3) Use either mache or more plastered fabric to build up the forms.
4) Sand and paint.

So, to anyone who has worked with making props with these materials, which do you think is my best bet for these stones? Also, as time is getting short, which has the quickest dry time - plaster, mache, or joint compound?


----------



## cqedens137 (Sep 27, 2007)

plan a:
if you get the joint compound to thick it will crack and not dry evenly .

plan b:
sounds alot like monster mud. just mix in some paint with the joint compound. and then all you need to do is seal it.

plan c?:

you could use ghostess' idea and make speaker enclosures instead of light enclosurers.

here is the direct link to the how to.

you could use newspaper instead of a phone book.


----------



## heresjohnny (Feb 15, 2006)

I've used this link more for the painting technique than anything else, but it does describe building what you want http://usersites.horrorfind.com/home/halloween/juggernaut/speaker.html

Personally I would not use sheetrock mud for anything exposed to the elements. Once wet it's toast. And you can keep sheetrock mud from cracking by using seam tape or some other substrate.

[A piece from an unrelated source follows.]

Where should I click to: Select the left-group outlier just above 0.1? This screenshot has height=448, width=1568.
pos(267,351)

I prefer paper mache for these sorts of things, I know of others that have also used foam and fiberglass. Paper mache can get a little soft, but they harden back up when removed from the elements. The advantage with paper mache is that is light, fairly strong when sealed properly, and you can use just about anything to make your initial forms. I have built rock things before by simply using plastic grocery bags stuffed with waded up newspaper (or phone book pages, whatever), then using packing tape to get the form you want.


----------



## BlinkyTheHouse Elf (Apr 2, 2007)

Here is another way you said you might use chicken wire: Make a shell with the wire and from the inside duct tape all the holes in closed. put on at least 2 coats of Duct tape. Now turn your Rock over and put on some plastic gloves and spray GREAT STUFF on the outside of your rock. as it sets up pat the foam down and rough it to look like a rock. Once dry then paint it to look like a rock this can be done by spray painting it flat black all over give it a coat.
Then go back and dry brush some gray over the black against the grain as it were so the gray hits the high parts of your rock.add as much as you need to get the " Rock " look. 

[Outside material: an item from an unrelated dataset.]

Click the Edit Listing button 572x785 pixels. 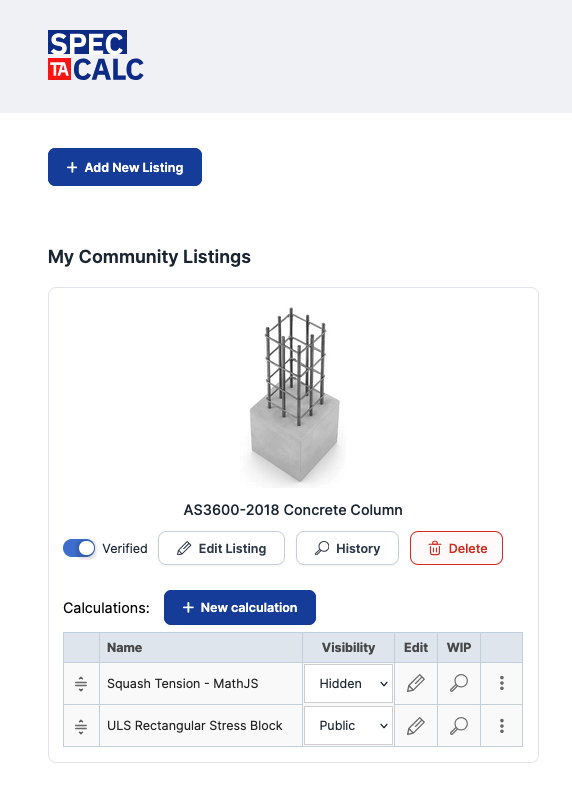pyautogui.click(x=221, y=548)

This is a light weight rock and may need to be anchored down or put on some plywood.. I hope this has helped


----------



## berzerkmonkey (Oct 31, 2006)

Thanks for the advice. What I did was to make a chickenwire form, tape the outside, and lay about 4 layers of paper mache over the form. So far, this has seemed to work pretty well, though the mache isn't that strong. I was hoping for something a bit more sturdy, though it should last through the holiday.

When I get some spare time, I'll experiment to find out what the best procedure for this is...


----------